Nas minhas (posteriores) décadas de atuação jornalística, perceberia que, si non è vero, è bene trovato: o mero maquiavelismo é muito mais frequente na imprensa do que a mera coincidência.
Um exemplo conspícuo é a capa da Folha de S. Paulo deste domingo (21), tendo como manchete "Dilma faz defesa do estado forte e prega estabilidade" e destacando, na chamada de uma retranca secundária, que "Ministra diz ter feito no exterior treinos militares".
Gato escaldado, o jornal evita sugerir outra vez que um eventual governo de Dilma Rousseff criaria uma infinidade de novas estatais. Sua credibilidade cairá ainda mais se continuar recebendo cala-bocas irrefutáveis.
Mas, não desistiu de insinuar que Dilma é uma estatizante compulsiva, ao colocar em primeiríssimo lugar um tema que, na própria notícia a que a manchete remete, só aparece na metade final:
Mas, a insistência da Folha em afixar-lhe tal etiqueta já beira o ridículo. Onde cabem pelo menos duas interpretações, trombeteia sempre aquela que maior prejuízo causará à campanha presidencial de Dilma.
Idem, a obsessão em apresentá-la como uma sanguinária ex-guerrilheira, o que verdadeiramente não foi.
Militou na resistência à ditadura de 1964/85, mas como organizadora e dirigente, não como integrante das unidades de ação armada. Por mais que tente, a direita ainda não conseguiu prova nenhuma de que Dilma haja participado pessoalmente de sequestros, expropriações, etc.
Ademais, em nações submetidas a governos despóticos, todo cidadão tem o direito de resistir à tirania, pelos meios possíveis. A partir do AI-5, o único meio possível no Brasil ficou sendo a luta armada.
Assim como nos países europeus submetidos ao jugo nazista. O que poderia fazer a Resistência Francesa, além do que fez? Entregar flores aos carrascos de Hitler?
Canso de afirmar que a ninguém ocorre, na França, apresentar os heróis e mártires da Resistência como autores de crimes comuns, embora suas ações tenham sido indiscutivelmente mais violentas do que as praticadas pelo Colina, VPR e VAR-Palmares (as organizações nas quais Dilma militou).
O jornal, entretanto, faz questão de sintonizar-se com a pregação totalitária das viúvas da ditadura.
Como se fosse um Ternuma qualquer, falseia a História para, panfletariamente, associar a Dilma uma imagem de violência.
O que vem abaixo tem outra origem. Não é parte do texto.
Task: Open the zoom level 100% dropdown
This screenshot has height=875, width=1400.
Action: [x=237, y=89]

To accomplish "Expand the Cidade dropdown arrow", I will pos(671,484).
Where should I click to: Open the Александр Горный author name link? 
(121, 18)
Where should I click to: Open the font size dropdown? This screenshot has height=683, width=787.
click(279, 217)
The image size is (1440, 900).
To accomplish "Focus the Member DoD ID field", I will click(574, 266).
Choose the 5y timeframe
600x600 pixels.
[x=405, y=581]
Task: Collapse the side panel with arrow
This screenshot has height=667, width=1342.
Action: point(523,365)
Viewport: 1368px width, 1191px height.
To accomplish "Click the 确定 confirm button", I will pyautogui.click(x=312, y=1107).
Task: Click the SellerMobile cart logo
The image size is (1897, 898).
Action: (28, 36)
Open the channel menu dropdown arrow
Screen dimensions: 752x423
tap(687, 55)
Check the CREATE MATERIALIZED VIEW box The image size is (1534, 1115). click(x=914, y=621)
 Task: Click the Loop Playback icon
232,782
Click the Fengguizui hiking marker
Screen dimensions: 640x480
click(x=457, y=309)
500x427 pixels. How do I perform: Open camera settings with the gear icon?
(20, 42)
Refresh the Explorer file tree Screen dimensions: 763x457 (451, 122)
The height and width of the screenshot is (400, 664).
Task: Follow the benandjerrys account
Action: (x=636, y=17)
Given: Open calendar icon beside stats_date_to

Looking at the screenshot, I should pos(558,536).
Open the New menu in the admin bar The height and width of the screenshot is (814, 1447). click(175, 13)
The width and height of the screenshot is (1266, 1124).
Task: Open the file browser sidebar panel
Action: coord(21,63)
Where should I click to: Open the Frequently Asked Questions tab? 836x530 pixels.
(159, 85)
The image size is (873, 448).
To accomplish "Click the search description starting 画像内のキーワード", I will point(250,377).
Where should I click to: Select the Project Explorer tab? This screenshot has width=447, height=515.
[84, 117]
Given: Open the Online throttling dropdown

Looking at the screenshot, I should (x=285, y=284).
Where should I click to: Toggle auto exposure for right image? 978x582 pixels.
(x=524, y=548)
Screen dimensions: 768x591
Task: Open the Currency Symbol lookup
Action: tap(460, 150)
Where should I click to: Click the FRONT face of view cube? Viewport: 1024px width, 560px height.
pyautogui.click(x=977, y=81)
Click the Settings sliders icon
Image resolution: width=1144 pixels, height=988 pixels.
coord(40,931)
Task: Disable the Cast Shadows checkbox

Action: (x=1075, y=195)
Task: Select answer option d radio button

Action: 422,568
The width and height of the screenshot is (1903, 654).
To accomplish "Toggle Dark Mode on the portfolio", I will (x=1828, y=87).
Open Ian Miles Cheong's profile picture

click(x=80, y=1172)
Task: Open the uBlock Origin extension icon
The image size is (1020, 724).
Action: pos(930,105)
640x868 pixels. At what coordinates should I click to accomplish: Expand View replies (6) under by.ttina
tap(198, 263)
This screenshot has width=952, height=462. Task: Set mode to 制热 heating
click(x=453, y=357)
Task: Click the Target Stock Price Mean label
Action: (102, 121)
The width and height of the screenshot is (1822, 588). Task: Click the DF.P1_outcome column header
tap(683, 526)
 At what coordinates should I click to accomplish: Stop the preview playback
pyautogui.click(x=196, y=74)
Chegou ao cúmulo de tentar envolvê-la, forçando a barra ao extremo, com um plano de sequestro que nunca saiu do papel nem era atribuição dela.
E, da mesma forma que os sites fascistas, a Folha apresenta esses episódios sem contextualização. P. ex., para quem conhece o festival de horrores desencadeado pela assinatura do AI-5, que deu sinal verde para a repressão política barbarizar e assassinar à vontade, não causa surpresa nenhuma que os movimentos de resistência pretendessem sequestrar o ministro Delfim Netto.
Como signatário do nefando ato, Delfim escolheu ser alvo das ações dos resistentes. Que, no caso, estavam longe de ser drásticas. Pretendia-se apenas trocá-lo por presos políticos que sofriam torturas terríveis nos porões da ditadura, podendo ser executados a qualquer momento.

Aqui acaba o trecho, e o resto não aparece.